Exercise: Your answer must restate each entry below word for word, with no pictures in it.

Provided data:
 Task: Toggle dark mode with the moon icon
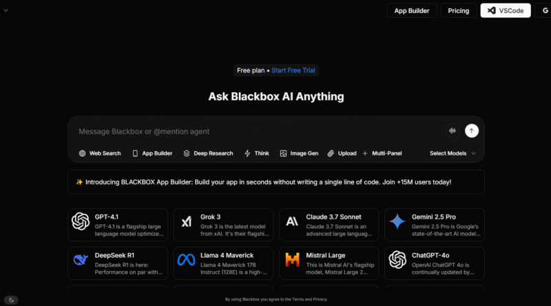pos(12,300)
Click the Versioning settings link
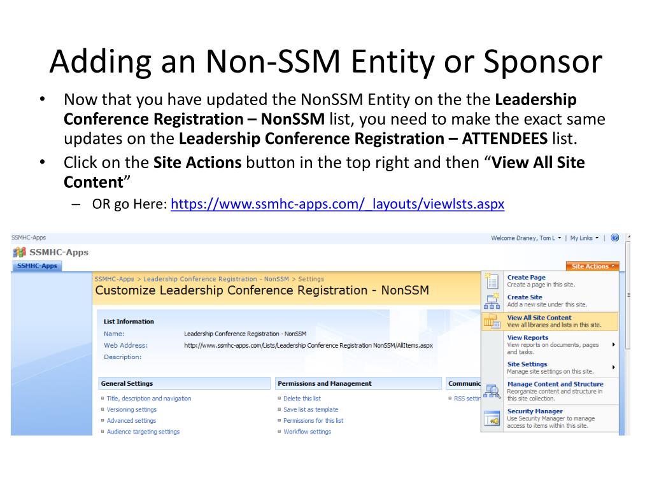The image size is (652, 489). coord(132,409)
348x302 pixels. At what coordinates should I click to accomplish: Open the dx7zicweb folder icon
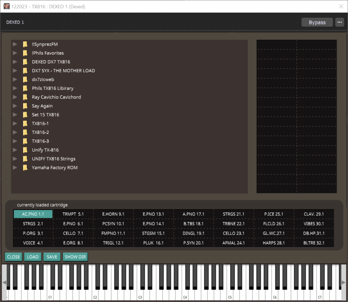point(25,79)
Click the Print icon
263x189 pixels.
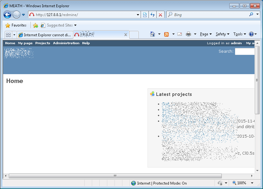[x=188, y=34]
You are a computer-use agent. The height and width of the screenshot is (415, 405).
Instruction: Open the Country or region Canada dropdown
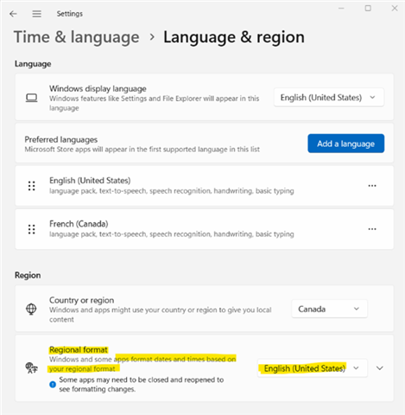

Solution for this problem:
 Task: Toggle dark mode with the moon icon
pos(12,300)
Click the Versioning settings link
The image size is (652, 489). coord(132,409)
348x302 pixels. At what coordinates should I click to accomplish: Open the dx7zicweb folder icon
point(25,79)
Click the Print icon
263x189 pixels.
[x=188, y=34]
You are a computer-use agent. The height and width of the screenshot is (415, 405).
Instruction: Open the Country or region Canada dropdown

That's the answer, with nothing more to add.